[Collected data entries]
[Start of Attachment]

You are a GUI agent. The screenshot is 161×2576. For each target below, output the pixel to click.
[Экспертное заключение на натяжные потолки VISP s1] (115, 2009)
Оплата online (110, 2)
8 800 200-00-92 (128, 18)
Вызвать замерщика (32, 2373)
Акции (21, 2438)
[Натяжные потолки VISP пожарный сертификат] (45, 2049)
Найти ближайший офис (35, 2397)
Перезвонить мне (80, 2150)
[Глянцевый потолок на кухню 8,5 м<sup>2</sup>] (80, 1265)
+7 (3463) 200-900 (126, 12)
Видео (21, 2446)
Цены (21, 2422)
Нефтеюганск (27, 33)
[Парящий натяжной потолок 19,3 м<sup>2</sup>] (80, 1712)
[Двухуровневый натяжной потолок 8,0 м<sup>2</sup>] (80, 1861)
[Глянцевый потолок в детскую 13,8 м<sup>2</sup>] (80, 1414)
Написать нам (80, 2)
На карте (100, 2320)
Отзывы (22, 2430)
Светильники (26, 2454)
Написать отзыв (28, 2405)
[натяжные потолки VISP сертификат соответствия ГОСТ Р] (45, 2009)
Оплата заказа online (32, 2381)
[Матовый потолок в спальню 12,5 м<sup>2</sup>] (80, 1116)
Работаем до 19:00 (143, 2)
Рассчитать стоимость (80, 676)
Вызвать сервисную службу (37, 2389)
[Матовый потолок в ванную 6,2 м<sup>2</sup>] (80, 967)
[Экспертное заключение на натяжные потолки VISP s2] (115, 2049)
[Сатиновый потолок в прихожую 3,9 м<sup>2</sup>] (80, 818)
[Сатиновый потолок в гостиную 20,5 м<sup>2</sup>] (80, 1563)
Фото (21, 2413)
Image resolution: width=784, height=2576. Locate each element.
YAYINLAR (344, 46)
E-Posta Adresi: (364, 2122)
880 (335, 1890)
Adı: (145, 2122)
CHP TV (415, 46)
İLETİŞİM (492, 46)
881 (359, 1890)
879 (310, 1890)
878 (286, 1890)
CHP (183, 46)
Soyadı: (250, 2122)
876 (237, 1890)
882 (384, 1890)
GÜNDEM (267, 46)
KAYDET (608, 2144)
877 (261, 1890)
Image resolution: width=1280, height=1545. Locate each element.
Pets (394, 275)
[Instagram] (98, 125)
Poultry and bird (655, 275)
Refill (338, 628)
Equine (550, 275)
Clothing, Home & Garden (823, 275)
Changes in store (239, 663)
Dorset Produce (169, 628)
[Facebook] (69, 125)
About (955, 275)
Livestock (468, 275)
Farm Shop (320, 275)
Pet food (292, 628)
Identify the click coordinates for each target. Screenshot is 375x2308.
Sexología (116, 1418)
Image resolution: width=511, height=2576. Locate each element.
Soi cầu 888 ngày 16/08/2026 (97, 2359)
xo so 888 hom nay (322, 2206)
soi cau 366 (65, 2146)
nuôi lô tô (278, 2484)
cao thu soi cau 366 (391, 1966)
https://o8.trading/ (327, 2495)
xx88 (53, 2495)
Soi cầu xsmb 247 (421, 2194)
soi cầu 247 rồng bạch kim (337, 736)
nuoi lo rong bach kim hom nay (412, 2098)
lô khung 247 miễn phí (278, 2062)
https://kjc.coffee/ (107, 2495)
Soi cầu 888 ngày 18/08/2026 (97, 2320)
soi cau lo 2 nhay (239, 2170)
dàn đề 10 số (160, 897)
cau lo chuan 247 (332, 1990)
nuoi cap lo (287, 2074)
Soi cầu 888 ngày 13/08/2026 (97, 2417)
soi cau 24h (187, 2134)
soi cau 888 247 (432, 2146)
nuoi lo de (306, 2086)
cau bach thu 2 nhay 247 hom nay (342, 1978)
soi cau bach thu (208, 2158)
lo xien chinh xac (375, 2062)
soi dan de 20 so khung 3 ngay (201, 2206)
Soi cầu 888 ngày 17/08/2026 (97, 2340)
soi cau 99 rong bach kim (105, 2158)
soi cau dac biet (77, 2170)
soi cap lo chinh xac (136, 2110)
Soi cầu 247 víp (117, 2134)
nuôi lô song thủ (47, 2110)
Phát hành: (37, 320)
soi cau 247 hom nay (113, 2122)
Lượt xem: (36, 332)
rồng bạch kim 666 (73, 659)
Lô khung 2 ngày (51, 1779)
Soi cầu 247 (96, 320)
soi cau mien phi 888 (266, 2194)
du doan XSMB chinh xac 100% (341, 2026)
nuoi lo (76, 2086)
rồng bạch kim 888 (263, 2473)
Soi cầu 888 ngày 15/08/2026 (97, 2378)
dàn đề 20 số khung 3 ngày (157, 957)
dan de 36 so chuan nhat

[End of Attachment]

Exact copies of the line containing "soi cau 99 rong bach kim (105, 2158)" and of every line after it through the end of the entries are all that should be output.

soi cau 99 rong bach kim (105, 2158)
soi cau dac biet (77, 2170)
soi cap lo chinh xac (136, 2110)
Soi cầu 247 víp (117, 2134)
nuôi lô song thủ (47, 2110)
Phát hành: (37, 320)
soi cau 247 hom nay (113, 2122)
Lượt xem: (36, 332)
rồng bạch kim 666 (73, 659)
Lô khung 2 ngày (51, 1779)
Soi cầu 247 (96, 320)
soi cau mien phi 888 (266, 2194)
du doan XSMB chinh xac 100% (341, 2026)
nuoi lo (76, 2086)
rồng bạch kim 888 (263, 2473)
Soi cầu 888 ngày 15/08/2026 (97, 2378)
dàn đề 20 số khung 3 ngày (157, 957)
dan de 36 so chuan nhat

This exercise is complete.